|Leaf (second from left) was the second pick in the '98 draft after Peyton Manning went No. 1. (Getty Images)|
This is Ryan Leaf.
No, not that one. Not the horse's ass. Not the selfish one. Not the painkiller addict who needed rehab. Not the guy arrested for burglary. Not the bully. Not the "knock it off" guy.
This, this is him.
"I let myself get caught up in all of the trappings of being an NFL quarterback," he said in a phone interview. "I became a bad guy. When it was Peyton [Manning] picked first and then me, it was presented as 'Peyton was the good guy and I was the black sheep,' and I went with it.
"What happened to my career and my life was no one else's fault but mine. When you're an NFL quarterback, you think the world revolves around you. Everyone tells you how great you are. Some guys handle it well and some guys don't. I didn't handle it well.
"After my last year in college, I was attending banquets, getting pats on the back, and my close friends were telling me, 'You're changing.' But I didn't listen. I became arrogant and started to believe all the great things people were telling me."
In two weeks, Leaf begins radiation treatments for a benign brain tumor. He's also writing books about his life experiences, and he's started to speak out.

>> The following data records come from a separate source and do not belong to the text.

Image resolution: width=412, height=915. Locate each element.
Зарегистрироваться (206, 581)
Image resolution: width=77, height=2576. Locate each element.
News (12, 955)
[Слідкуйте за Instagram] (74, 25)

And what he's saying now is rare -- and I mean, lottery-winner rare. It's nearly inconceivable to hear a former professional athlete be that honest about his failures.
This is why Leaf is important. The league is beginning to see a large, new crop of talented young throwers storm the NFL, from Cam Newton to Christian Ponder to Andy Dalton to Blaine Gabbert. Some of them will become great, and statistically it's certain some of them will turn into busts.

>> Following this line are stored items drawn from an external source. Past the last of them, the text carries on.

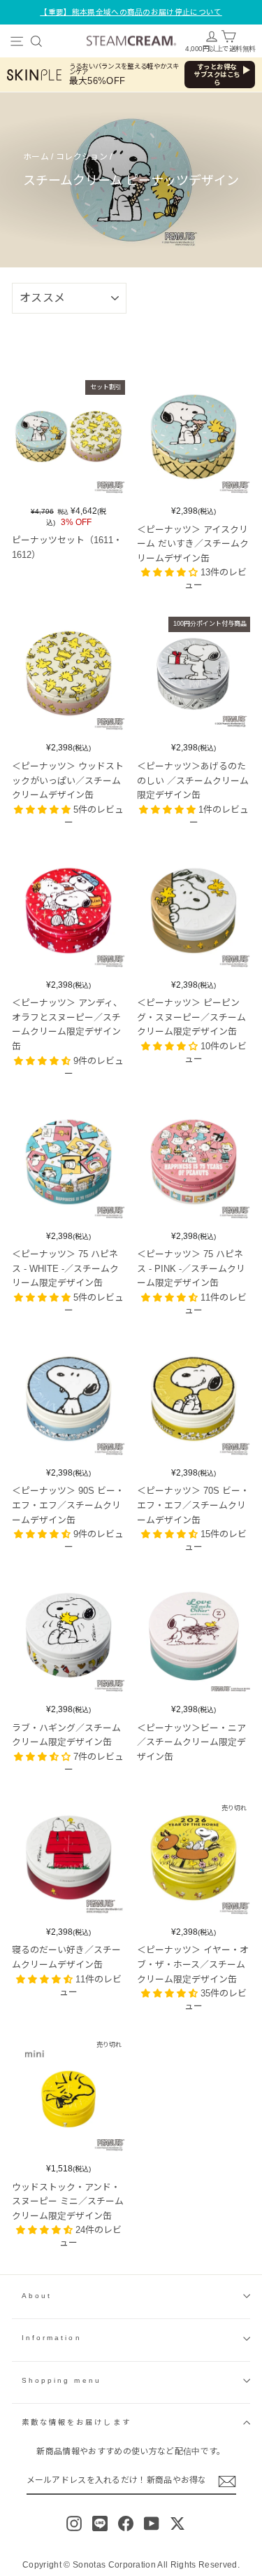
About (37, 2296)
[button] (171, 572)
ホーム (36, 157)
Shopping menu (61, 2380)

How they act when the tough times hit -- and they will hit -- will determine what happens to their careers and in some ways their lives. Leaf is their example of how not to handle success and failure.
"What I want to do now," he says, "is to prevent another me. Last thing I want to happen is for someone to replace me as a cautionary tale."
In the annals of NFL history, there are few bigger such tales than Leaf. He's quite possibly the biggest bust the league has ever seen, particularly considering he was taken second overall, behind Manning. At the time, there was actually a terrific debate about which of these quarterbacks was better. The answer would eventually resound across football history.
Leaf, of course, would lose 14 of his first 18 games, lash out teammates as well as writers, lose his football career and later, as a hardened drug addict, lose his dignity. The depths to which he sank were stunning. He'd steal pain meds from friends and cover up his theft by replacing the stolen pills with medication for treating gout, according to a story in HuffingtonPost.com. Leaf eventually broke into a home to steal pain pills, and a police investigation determined he had taken almost 1,000 pain pills from local pharmacies.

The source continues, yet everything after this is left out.